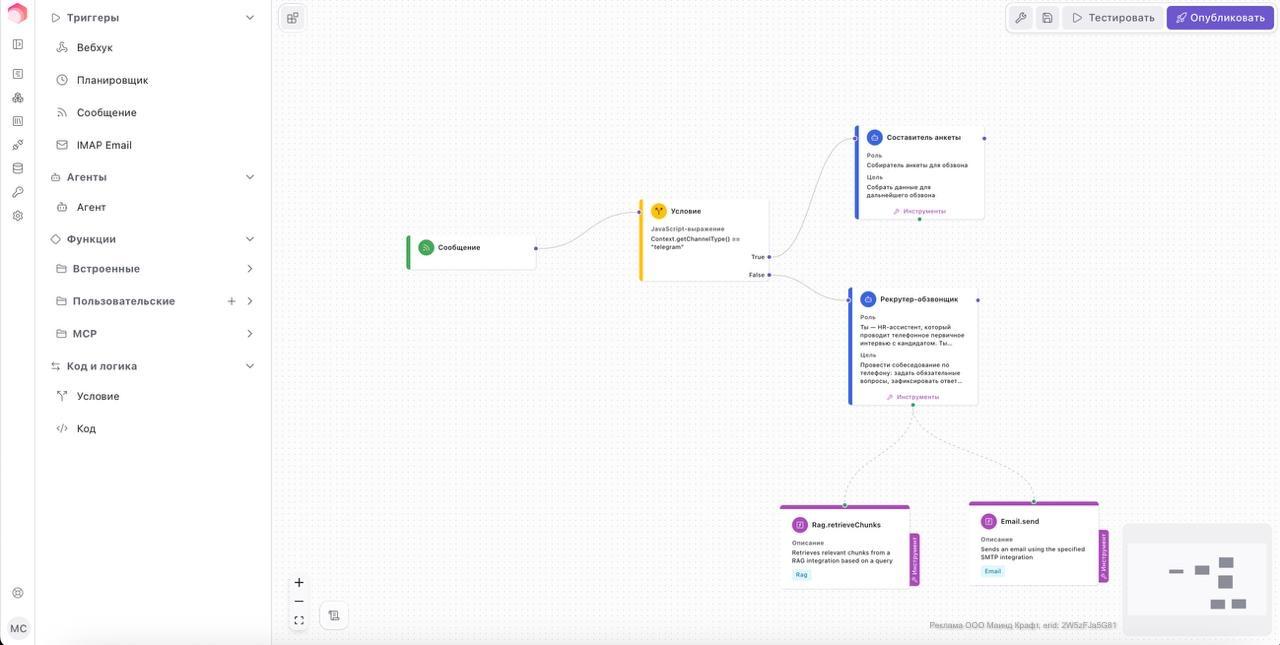Expand the MCP folder
The image size is (1280, 645).
(x=249, y=334)
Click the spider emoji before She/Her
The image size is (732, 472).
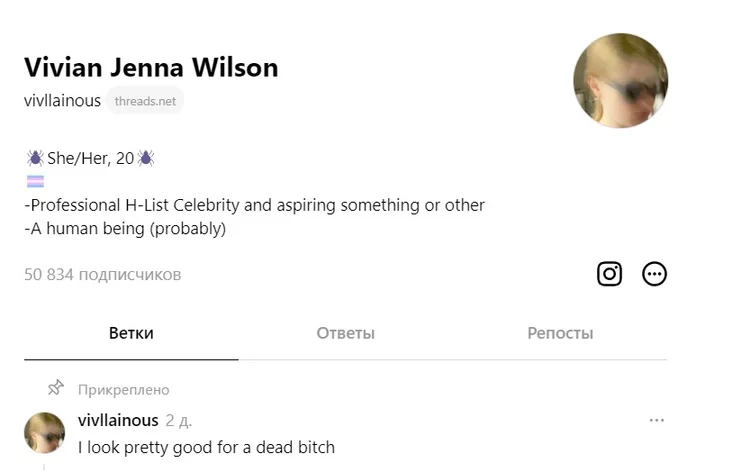point(35,158)
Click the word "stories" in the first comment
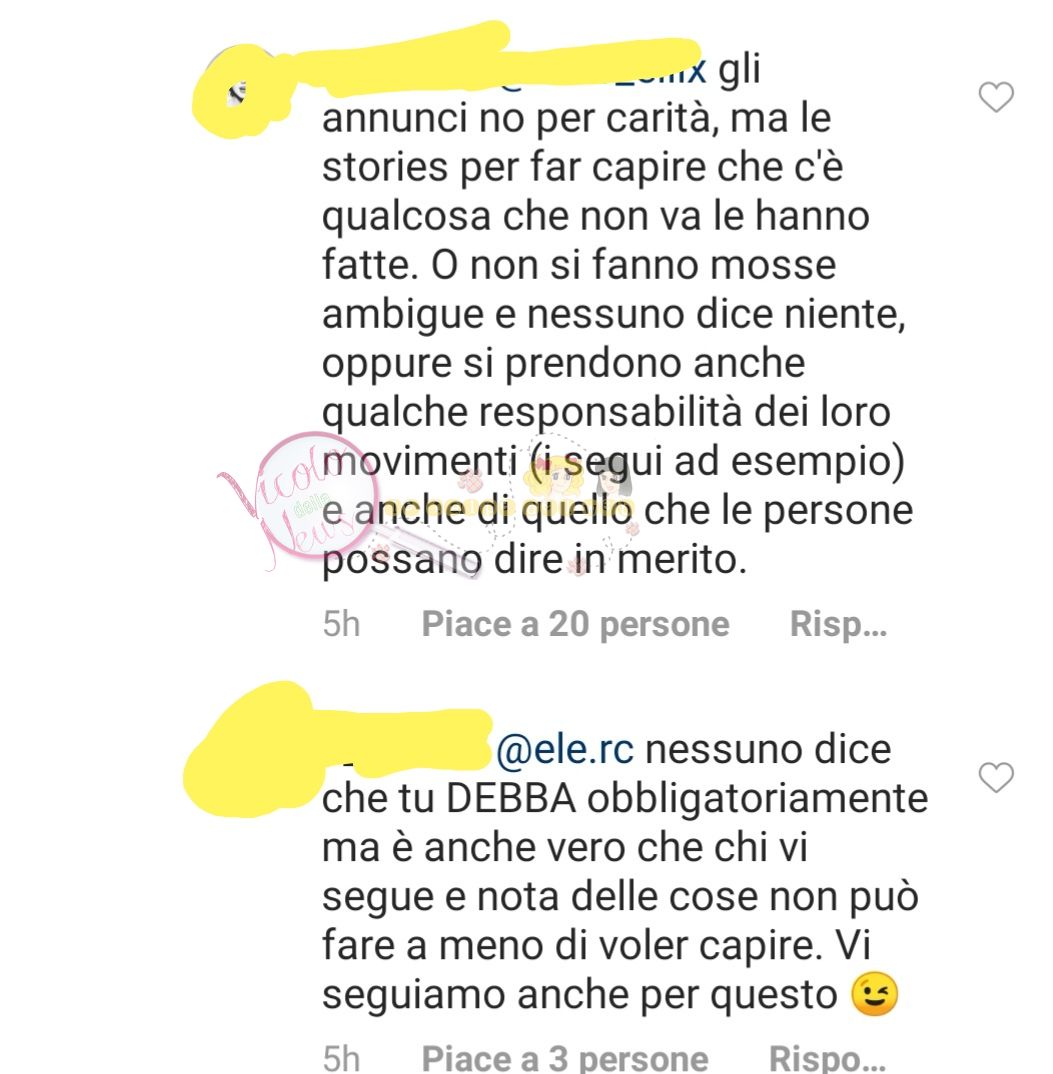 click(x=385, y=167)

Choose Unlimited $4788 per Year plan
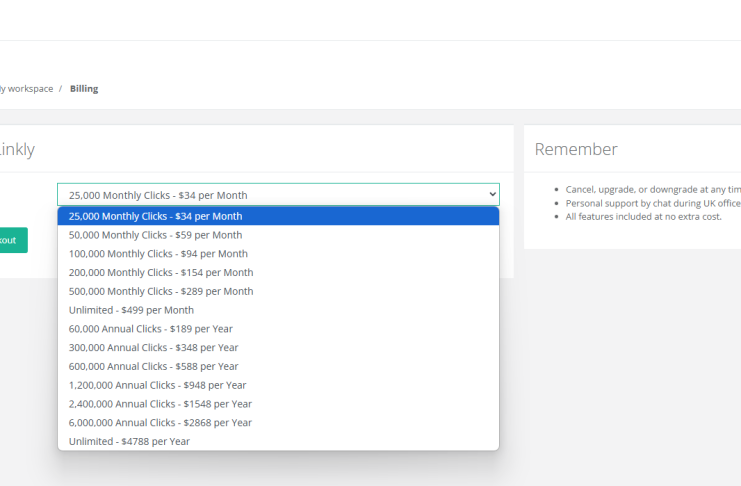[x=129, y=441]

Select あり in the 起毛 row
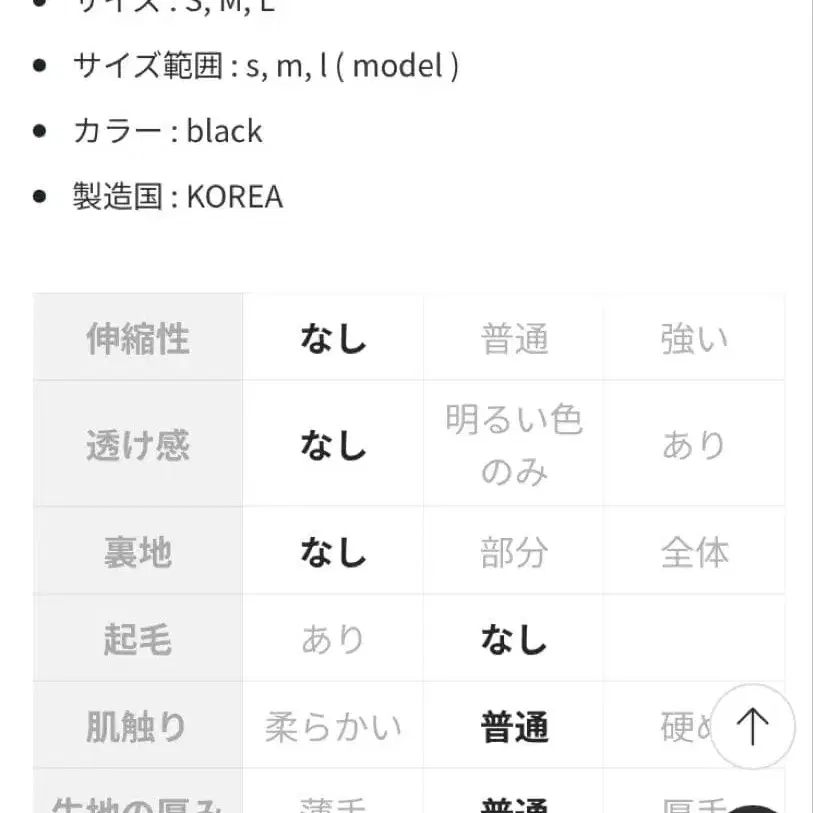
────────────────────────────────────────
__TASK TO CARRY OUT__
All lines from the line with "Click the word" through the final line of the data, both included, are to be repeated exactly; no other lines and no pictures.

__OUTPUT FOR THIS TASK__
Click the word "stories" in the first comment
 click(x=385, y=167)

Choose Unlimited $4788 per Year plan
[x=129, y=441]

Select あり in the 起毛 row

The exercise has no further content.